When it comes to imagining what your characters are doing or thinking, writing shares an awful lot with acting. You may not have been in the same position as the character you’re writing about, but you may be able to recall a time when you felt similar emotion. You can then relive that (to an extent) and transfer some of it to the page.
Writing for Writer’s Digest, Elan Barnehama talks about writing a lesbian character in the sixties. He found common ground with his character because she was an outsider, and when he was younger he had been too.
Tourist Authenticity
Sticking with acting, Jason Gots writing for Big Think, compares “write what you know” with the Method (an acting technique popularised in America and derived from Stanislavski’s System). The popular view of the Method is the actor literally lives out the situation of their character.
This is only partly true, because obviously there are some things you literally can’t live through, either because it is dangerous or simply not possible (fighting dragons for example).
So, if your character is a farmer, you might go and work on a farm for a while.
The same is useful in writing. Obviously, you are dipping your toes into an experience that may have taken up your character’s whole life, but you can at least get an idea, and can bring some of that to bear. As an example, Joanna Penn took a Krav Maga class so she knew what it felt like to get hit (and because her protagonist is similarly trained in martial arts).
But it doesn’t have to be so specific. In an ideal world a writer should be immersing themselves (like an actor) in as wide a variety of experiences as possible. This is great for inspiration too.
Second-Hand Authenticity
And there’s always research. If you don’t have particular knowledge of something, you can speak to someone who does, or you can read up on it.

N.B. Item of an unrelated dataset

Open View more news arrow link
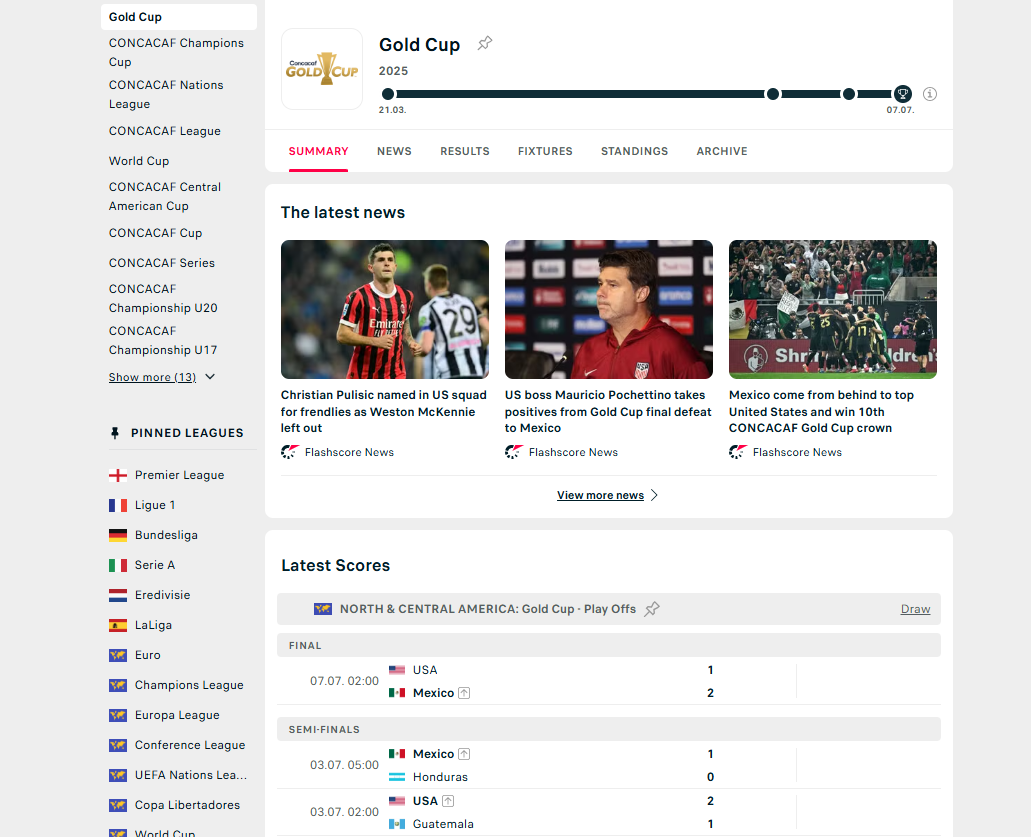Image resolution: width=1031 pixels, height=837 pixels. pos(654,495)
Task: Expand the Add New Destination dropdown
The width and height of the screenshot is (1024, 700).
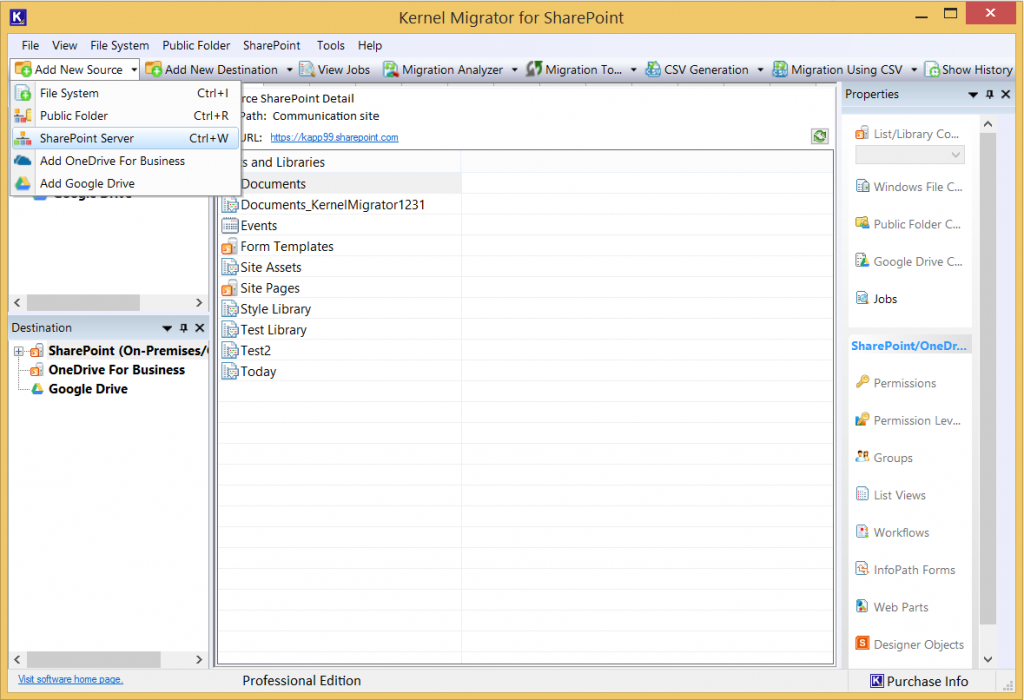Action: click(288, 70)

It sounds less valuable than first-hand knowledge, and I suppose it is, but sometimes all you need are one or two details to make something feel real.
K. M. Weiland calls this writing what you know “vicariously”, and I think that’s a good way of putting it.
Discovered Authenticity
This is a strange one, because it’s not entirely clear where the “authenticity” comes from. But sometimes, simply writing what you don’t know, jumping in at the deep end, can unearth surprisingly authentic details in your writing.

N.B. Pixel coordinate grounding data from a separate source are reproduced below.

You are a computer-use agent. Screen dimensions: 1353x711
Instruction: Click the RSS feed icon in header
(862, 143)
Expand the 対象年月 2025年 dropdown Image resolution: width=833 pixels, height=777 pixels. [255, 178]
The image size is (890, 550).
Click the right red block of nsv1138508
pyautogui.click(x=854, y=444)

Maybe the act of writing digs deep inside you and pulls up experiences from your subconscious. This could come from any of the sources above – it might be a childhood memory of someone you had forgotten about, a passage in a book, a fact you learnt on television.
After all, isn’t writing supposed to be a voyage of discovery – not just for the reader, but the writers as well?

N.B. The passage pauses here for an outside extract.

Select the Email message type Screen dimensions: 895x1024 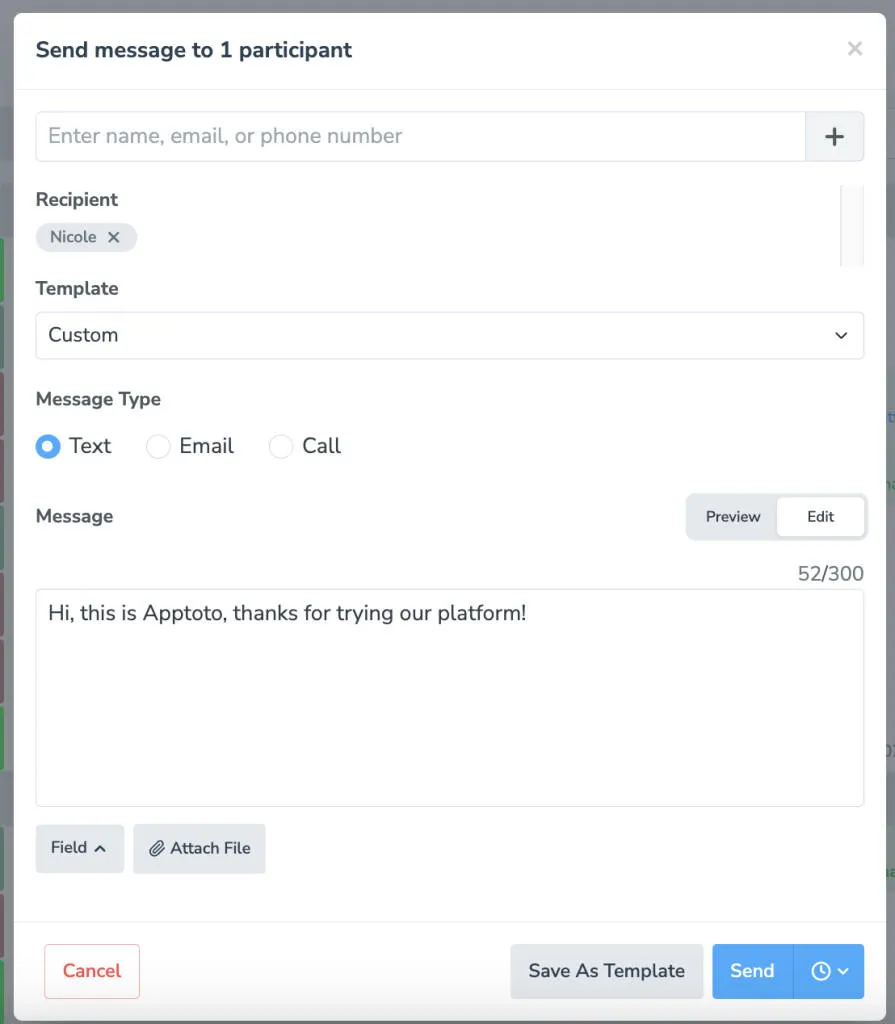[x=158, y=447]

Fiction, at its very essence, is all about what we don’t know
K. M. Weiland, Write what you know (and what you don’t), Wordplay
Often it is that probing, feeling, edging your way into the unknown (or hell, just barrelling straight into it) that gives the most authentic-feeling insight. The details of a character that make them seem most alive, most real are not the ones dreamed out on a character sheet. Not to knock preparation – it often helps to have somewhere to start – but some of the best stuff comes at the most unexpected times – when you’re in the thick of it, pulling things out of thin air.
It’s not always easy or comfortable, but I’ve learned to trust my characters and I’ve learned that the story truth is found in writing into the unknown [...] When I trust my characters to decide what must happen, I give myself opportunities to stumble onto the unexpected truth, the accidental truth, the story truth, which is so much more interesting than my memory truth.
Elan Barnehama, Why you should write about what you don’t know, Writer’s Digest
So don’t write “what you know”, write The Truth, in whatever way that phrase has meaning for you. Often The Truth is a combination of truths – facts, personal feelings, an atmosphere, a point of view, combined to reveal something that would not have been discovered if you had not been writing.
So you can now forget about this post and just write. Write and the truth will come.